In order to compare the
efficiency of each one of the signal processing approaches used
in the study to represent the changes in the BVP waveform
induced by exercise, we will focus on the records obtained from
the eight subjects for whom BVP waveform changes were clear,
i.e. we will exclude from consideration the results from
subjects S8 and S9. Looking at this subset of the data we
appreciate that the Histogram method (Table I and Figure 4)
provides results that are consistent with our expectations. For
this method the lessening of the Dicrotic Notch observed
immediately after exercise (stage B), is represented by a
reduction of the numerical index derived through the methods,
with respect to the values obtained at stages A and C. For the
Histogram method this pattern is only disrupted for subjects S8,
which has a lower value for stage C than for stage B and for S9
whose value for stage A is lower than for stage B. These are,
however, two subjects with non-representative BVP waveforms.
For the Dicrotic Notch Depth
method, it encountered some problems when the waveform shows no
notch in the downward slope, but just a lessoning of the slope.
In such cases, the dicrotic notch depth is zero, which is the
case for S7 and S8. The indexes for S7 and S8 for the three
stages are all zero.
For the harmonic ratio method,
it indicate a lack of consistency of this measure, even within
the set of eight subjects whose BVP waveforms appeared typical
according to visual inspection.

V. Conclusion
Photoplethysmographic BVP
records obtained from 10 healthy volunteers confirm that the BVP
waveforms change as the subject performs exercise. In our study
eight of the 10 subjects studied displayed clear BVP waveform
changes of the type that we had originally expected. In the
remaining 2 subjects the BVP changes were subtler. The Histogram
method was successful in consistently representing the BVP
changes of the eight subjects whose data was typical. The
results from the Harmonic Ratio method were the least consistent
of the three methods considered. Overall, the Histogram seems to
be the most promising for the intended application, due to the
consistency of the results obtained and its relatively low
computational cost.
Reference:
[1] Lee A. L., Tahmoush A.
J., and Jennings J. R., “An LED transistor photoplethysmograph”,
IEEE Transactions on Biomedical Engineering, May 1995, pp.
248-250.
[2] Heimer M. and Barreto
A., “Evaluation of physical exercise using photoplethysmography”.

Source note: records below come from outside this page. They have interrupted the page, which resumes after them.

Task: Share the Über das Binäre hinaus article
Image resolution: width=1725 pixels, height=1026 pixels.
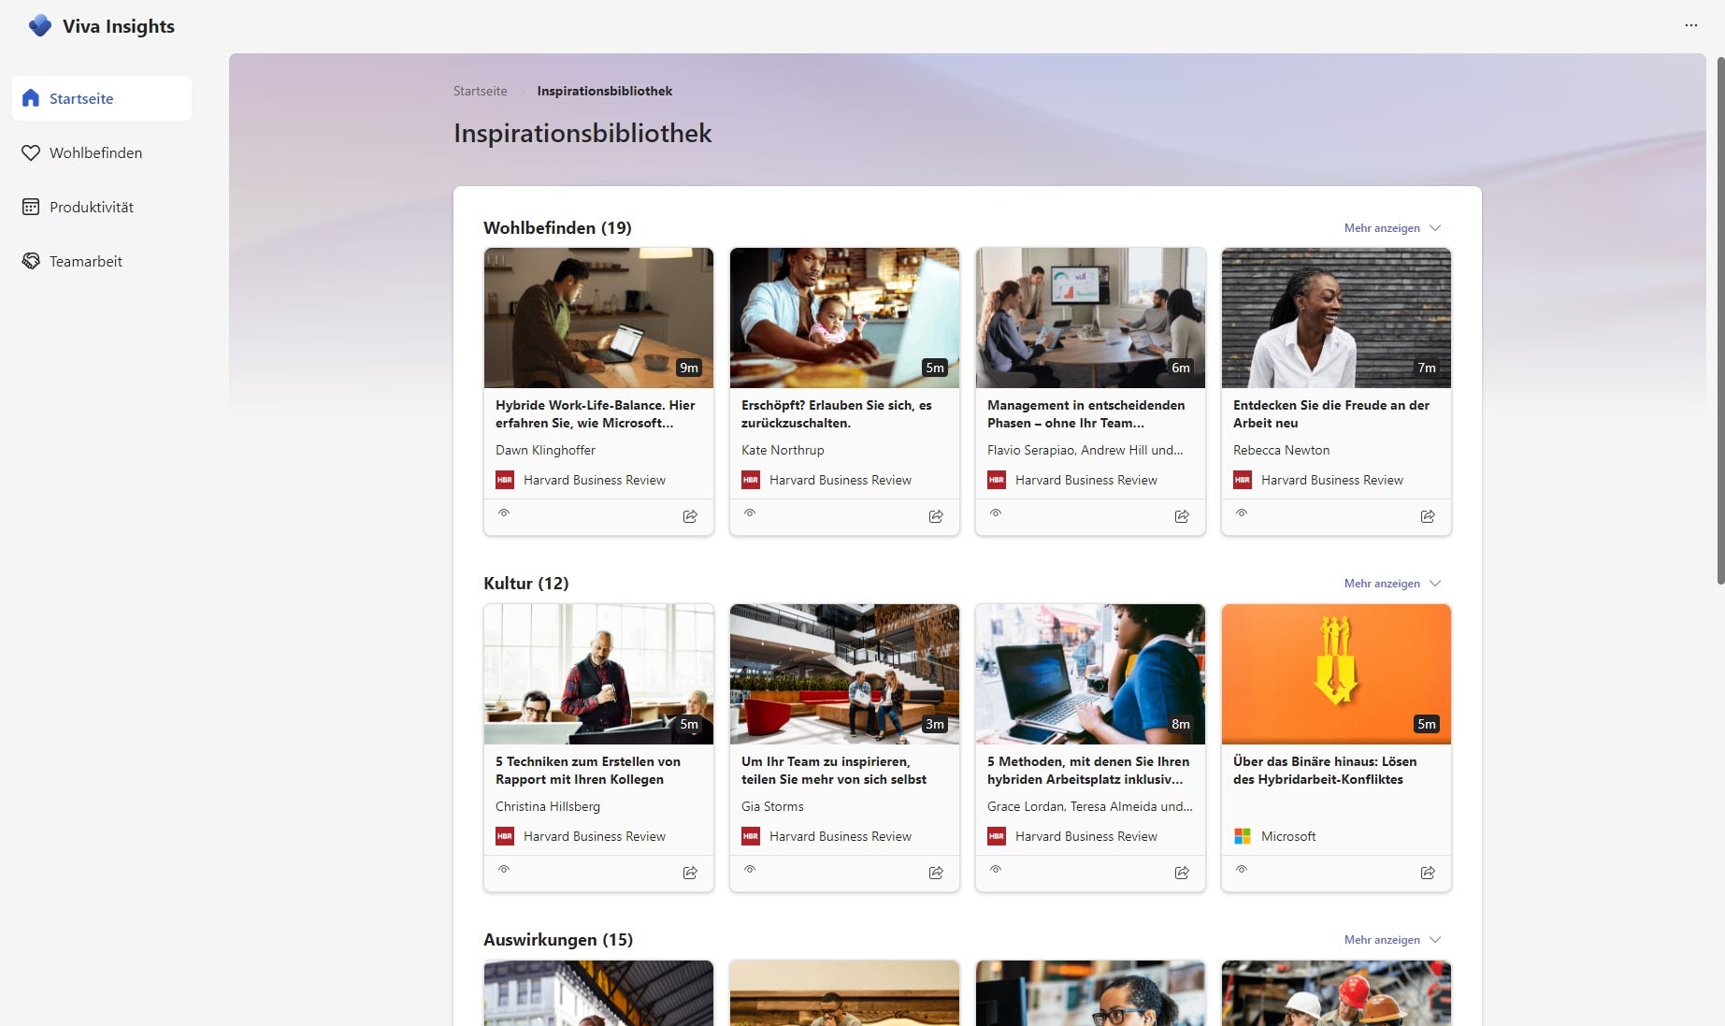Action: pyautogui.click(x=1428, y=873)
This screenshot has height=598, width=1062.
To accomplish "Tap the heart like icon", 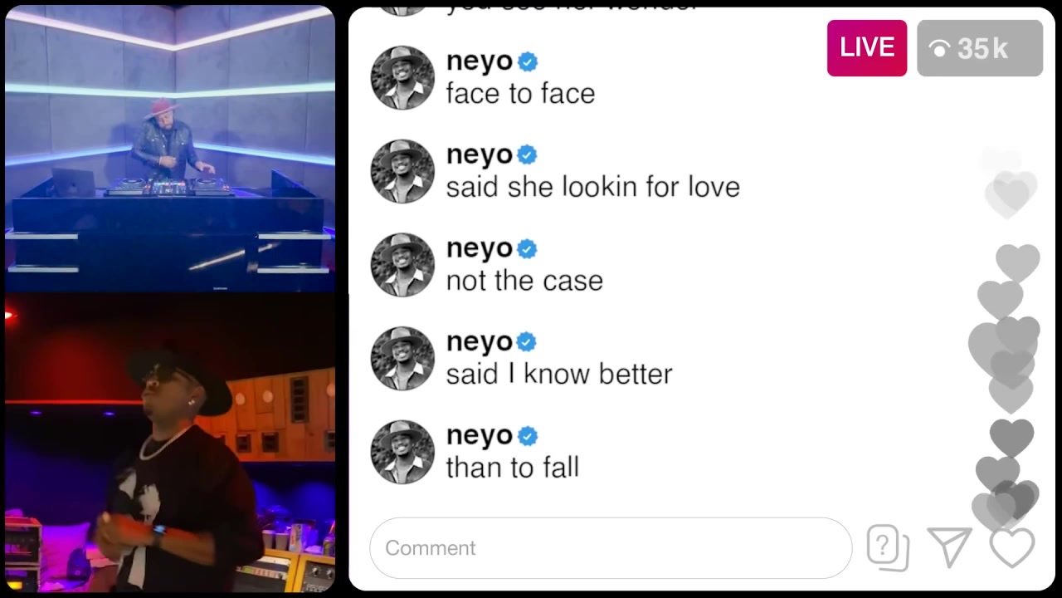I will (1012, 547).
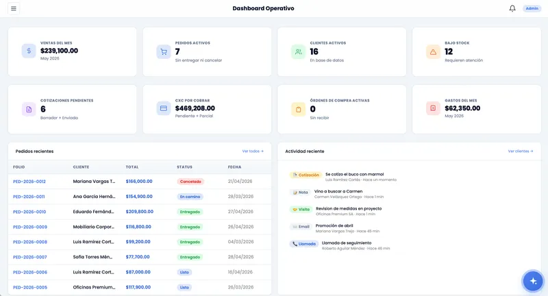Follow the Ver todos link in Pedidos recientes
The height and width of the screenshot is (296, 548).
(253, 151)
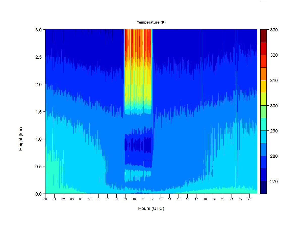Image resolution: width=303 pixels, height=228 pixels.
Task: Click the 300 colorbar scale label
Action: [x=274, y=106]
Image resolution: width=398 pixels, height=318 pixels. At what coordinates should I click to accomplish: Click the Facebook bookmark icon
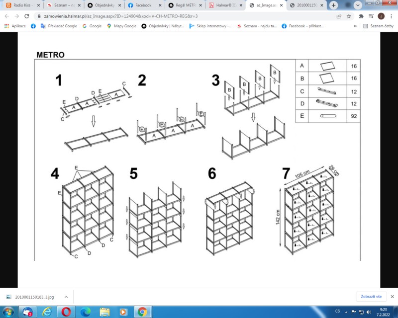click(33, 26)
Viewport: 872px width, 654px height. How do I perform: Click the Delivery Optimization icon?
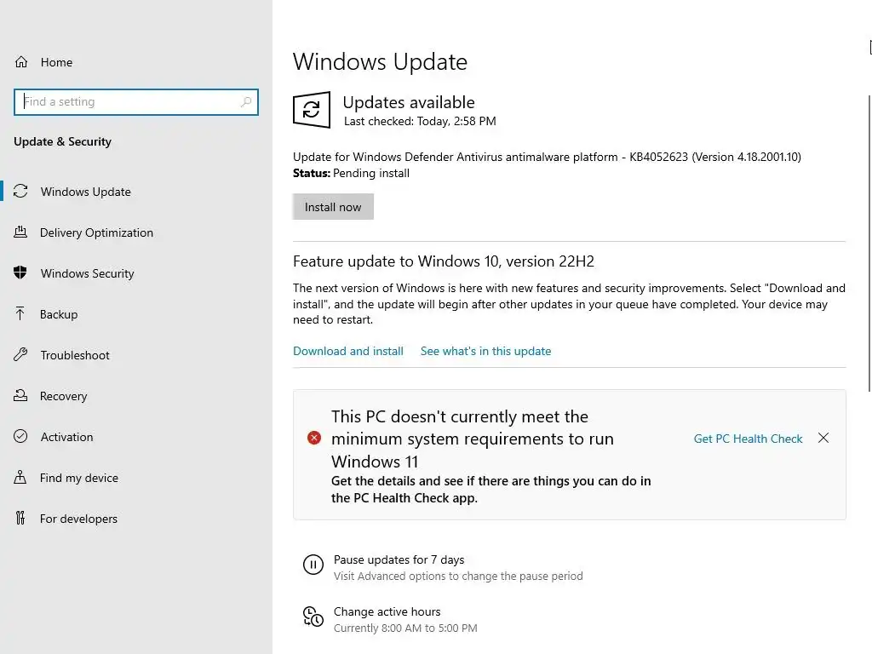pyautogui.click(x=21, y=232)
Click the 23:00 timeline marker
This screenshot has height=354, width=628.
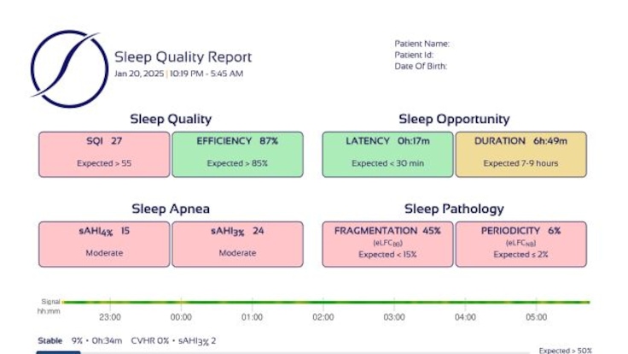pyautogui.click(x=108, y=317)

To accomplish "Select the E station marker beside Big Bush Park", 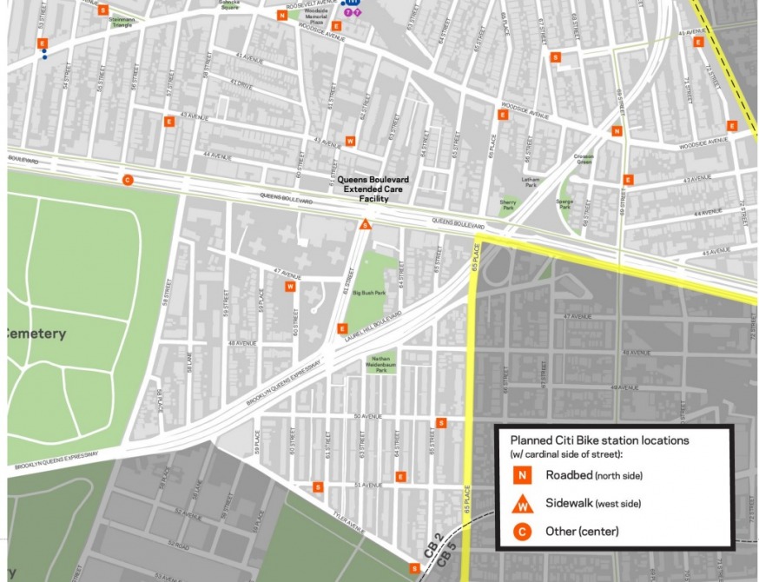I will coord(342,328).
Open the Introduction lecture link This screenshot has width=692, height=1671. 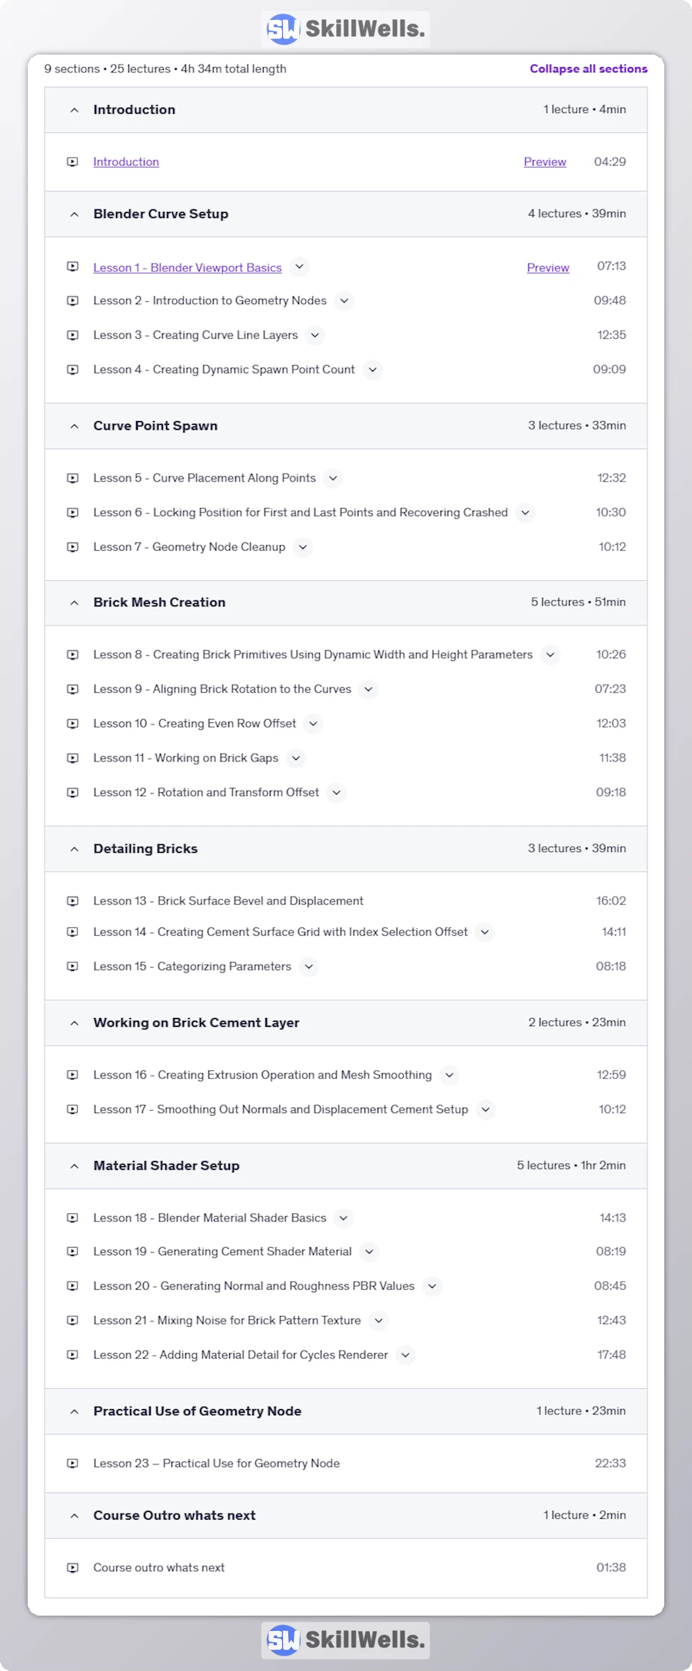pyautogui.click(x=126, y=162)
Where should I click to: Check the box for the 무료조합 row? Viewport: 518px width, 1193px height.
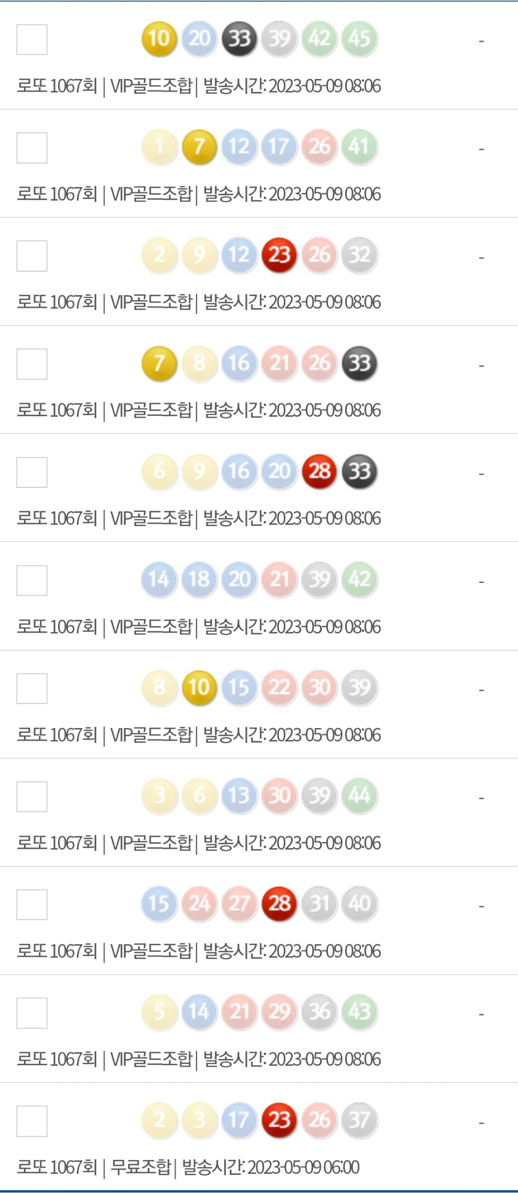pyautogui.click(x=32, y=1121)
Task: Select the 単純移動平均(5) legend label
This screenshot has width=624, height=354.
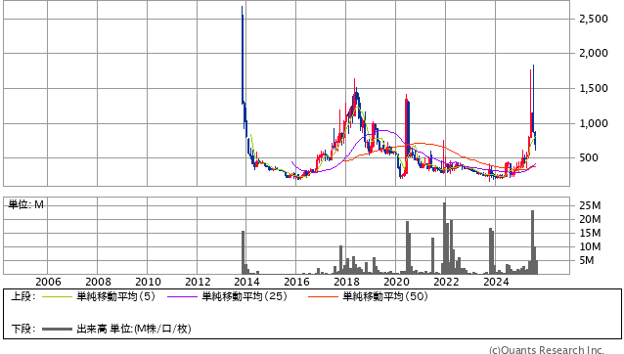Action: coord(115,296)
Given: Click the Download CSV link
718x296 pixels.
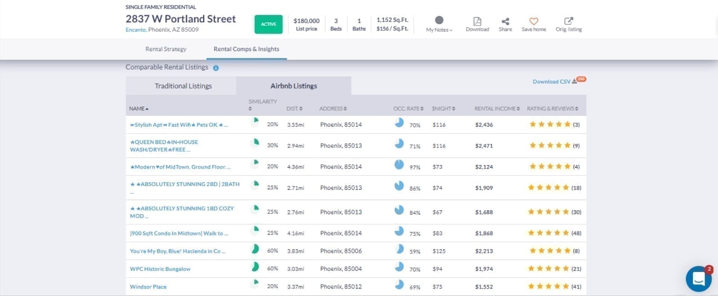Looking at the screenshot, I should click(552, 82).
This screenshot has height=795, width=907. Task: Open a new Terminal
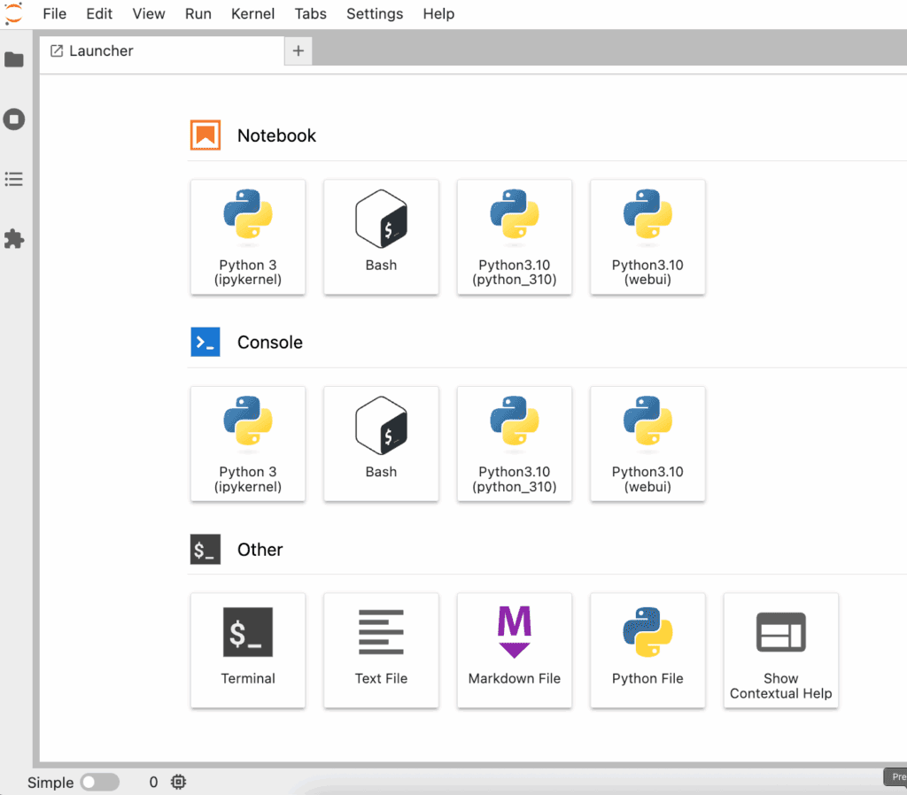click(248, 650)
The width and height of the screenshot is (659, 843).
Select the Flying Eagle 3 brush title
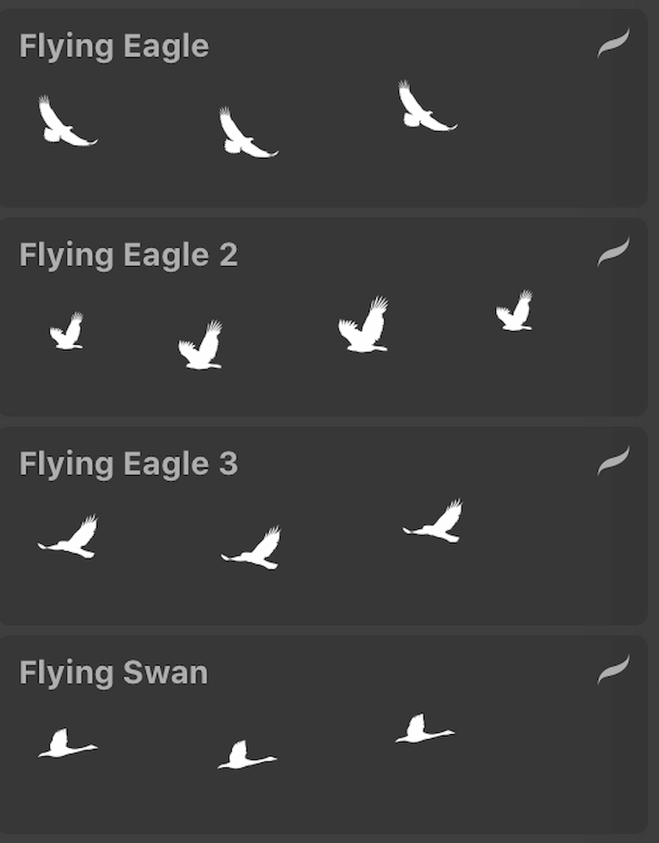[x=128, y=465]
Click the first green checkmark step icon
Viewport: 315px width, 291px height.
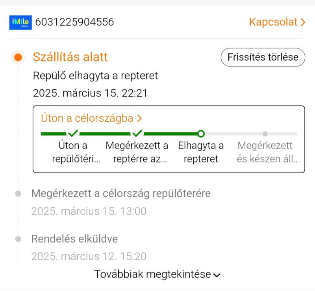[73, 133]

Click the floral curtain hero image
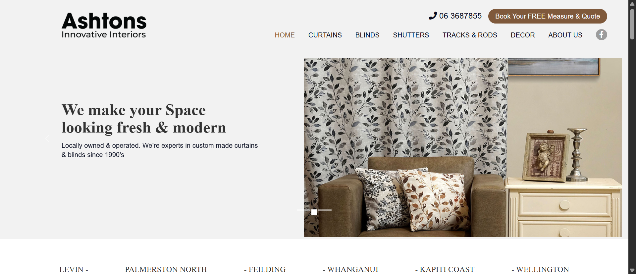tap(462, 147)
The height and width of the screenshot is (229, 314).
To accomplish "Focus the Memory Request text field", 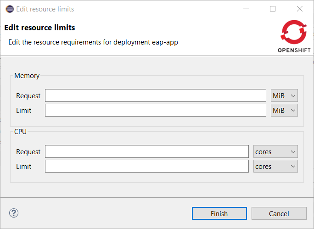I will [155, 95].
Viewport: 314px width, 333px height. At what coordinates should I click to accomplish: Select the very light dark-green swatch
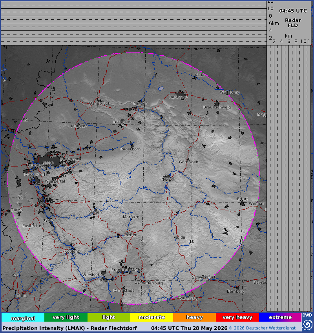click(66, 317)
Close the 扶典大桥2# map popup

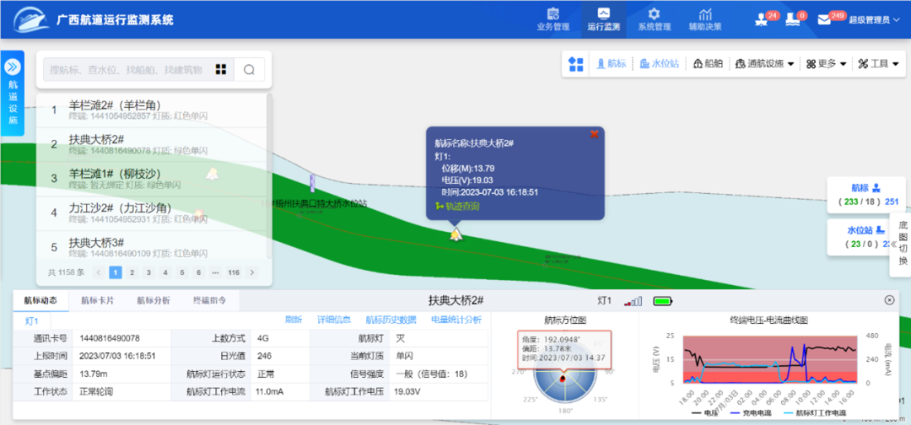[x=594, y=134]
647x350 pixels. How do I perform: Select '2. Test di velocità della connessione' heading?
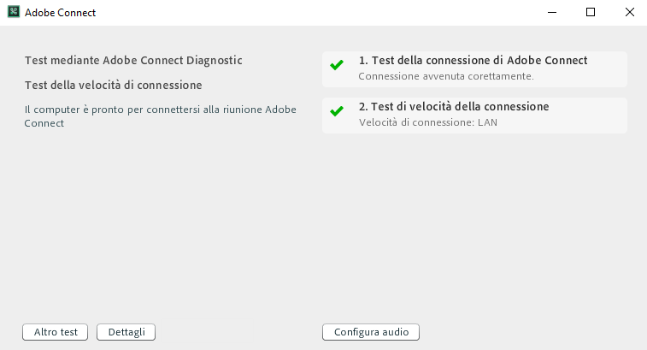tap(453, 107)
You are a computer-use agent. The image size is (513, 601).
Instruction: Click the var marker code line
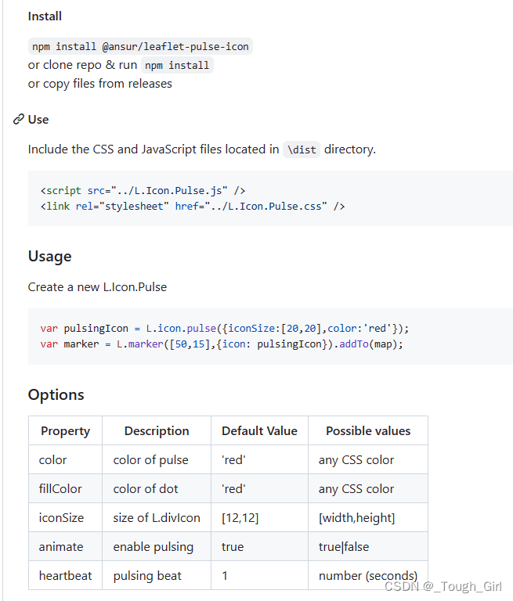pyautogui.click(x=222, y=344)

Proc. X Annual Conf. IEEE Engineering in Medicine and Biology
Society, November 1988, pp. 1617-1618.
[3] Barreto A., Heimer M.,
and Garcia M., “Characterization of Photoplehtysmographic Blood
Volume Pulse Waveforms for Exercise Evalution,” Proceedings 14th
Southern Biomedical Engineering Conference, Shreveport,
Louisiana, April, 1995, pp. 220-223.
[4] McArdle W., Katch F.,
and Katch V., Exercise Physiology: Energy, Nutrition and Human
Performance. Lea & Febiger, Philadelphia, 1985.